DOCUMENT EXCERPT:
※ ※ ※

Genomic DNA was extracted from whole blood and DNA methylation was profiled using an Infinium Illumina HumanMethylation 450K Beadchip (Illumina, San Diego, CA, USA) at the Yale Center of Genomic Analysis. Array data are deposited in GSE100264. After data quality control and normalization, β values for two CpG sites, cg03636183 and cg05575921, were obtained for each sample and were applied in the subsequent analyses; β values ranged continuously from 0–1, representing the level of methylation at each site. Based on prior research, current smoking status was assigned for methylation β values for two cutoffs of <0.80 and <0.70 for cg05575921 (Philibert et al. 2015) and two cutoff β values of 0<.68 and <0.59 for cg03636183. Two cutoffs were used for each analysis to determine whether the results are dependent on a particular cutoff. These cutoffs were chosen based on the average methylation levels in smoking vs. non-smoking groups in other published studies (Fasanelli F et al. 2015; Gao et al. 2017; Philibert et al. 2015; Philibert et al. 2018; Zhang et al. 2016).

Analyses

Demographic characteristics were summarized for patients in VACS and those in the VACS-BC methylation subset. We compared the following EMR self-reported smoking metric pairs in the VACS data: most recent vs. modal, most recent vs. trajectory, and modal vs. trajectory using crosstab and Spearman’s correlation coefficient.

Among individuals in the VACS-BC with methylation marker data, we identified those with low methylation, which is indicative of current smoking (<0.80 or <.70 for cg05575921 and <0.68 or <0.59 for cg03636183, as reported above) for each EMR self-reported smoking metric. Chi-square tests were used to determine whether the methylation markers were statistically significantly associated with each self-reported EMR smoking metric. Analyses for cg03636183 were stratified by ancestry (African or European), because methylation of cg03636183 has been shown to vary by population (Dogan et al. 2015; Zhang et al. 2014).

※ ※ ※

ACTIVITY LIST:
[A] For each statement, decide whether it agrees with the methylation methods excerpt. Answer yes or no and quote the words that decide it: (i) genomic DNA was extracted from saliva; (ii) chi-square tests were used to check whether the methylation markers were associated with each self-reported EMR smoking metric; (iii) analyses for cg05575921 were stratified by ancestry.
[B] According to the methylation methods excerpt, where was DNA methylation profiled?
[C] List every published study cited in the methylation methods excerpt, counting each citation once.
Rely only on the methylation methods excerpt for the answers.

※ ※ ※

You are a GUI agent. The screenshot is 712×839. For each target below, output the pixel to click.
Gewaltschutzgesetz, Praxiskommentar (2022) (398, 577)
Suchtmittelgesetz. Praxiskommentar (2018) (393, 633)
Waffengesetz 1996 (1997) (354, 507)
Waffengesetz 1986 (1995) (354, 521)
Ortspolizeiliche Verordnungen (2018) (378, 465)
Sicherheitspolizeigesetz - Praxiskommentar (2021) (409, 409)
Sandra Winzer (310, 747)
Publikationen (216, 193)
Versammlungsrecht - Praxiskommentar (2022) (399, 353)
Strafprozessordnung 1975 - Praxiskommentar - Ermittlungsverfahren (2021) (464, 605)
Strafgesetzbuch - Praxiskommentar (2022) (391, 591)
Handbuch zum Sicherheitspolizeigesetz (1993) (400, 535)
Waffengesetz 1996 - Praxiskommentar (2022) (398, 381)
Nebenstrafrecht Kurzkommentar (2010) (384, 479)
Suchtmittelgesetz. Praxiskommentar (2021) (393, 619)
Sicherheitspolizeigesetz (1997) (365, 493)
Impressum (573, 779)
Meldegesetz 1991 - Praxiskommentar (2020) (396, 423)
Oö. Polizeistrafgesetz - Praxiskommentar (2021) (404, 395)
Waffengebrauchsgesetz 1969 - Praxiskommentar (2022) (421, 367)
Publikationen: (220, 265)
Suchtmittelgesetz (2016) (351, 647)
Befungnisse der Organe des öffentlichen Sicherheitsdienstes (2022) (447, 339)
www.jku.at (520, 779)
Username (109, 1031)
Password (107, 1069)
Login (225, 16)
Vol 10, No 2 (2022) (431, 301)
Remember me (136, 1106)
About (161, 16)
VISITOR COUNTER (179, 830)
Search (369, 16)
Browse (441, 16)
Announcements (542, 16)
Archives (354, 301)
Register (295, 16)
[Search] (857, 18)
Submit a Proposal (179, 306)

※ ※ ※

COMPLETED EXERCISE:
[A]
(i) No: "Genomic DNA was extracted from whole blood"
(ii) Yes: "Chi-square tests were used to determine whether the methylation markers were statistically significantly associated with each self-reported EMR smoking metric."
(iii) No: "Analyses for cg03636183 were stratified by ancestry (African or European)"

[B] At the Yale Center of Genomic Analysis.

[C]
Philibert et al. 2015
Fasanelli F et al. 2015
Gao et al. 2017
Philibert et al. 2018
Zhang et al. 2016
Dogan et al. 2015
Zhang et al. 2014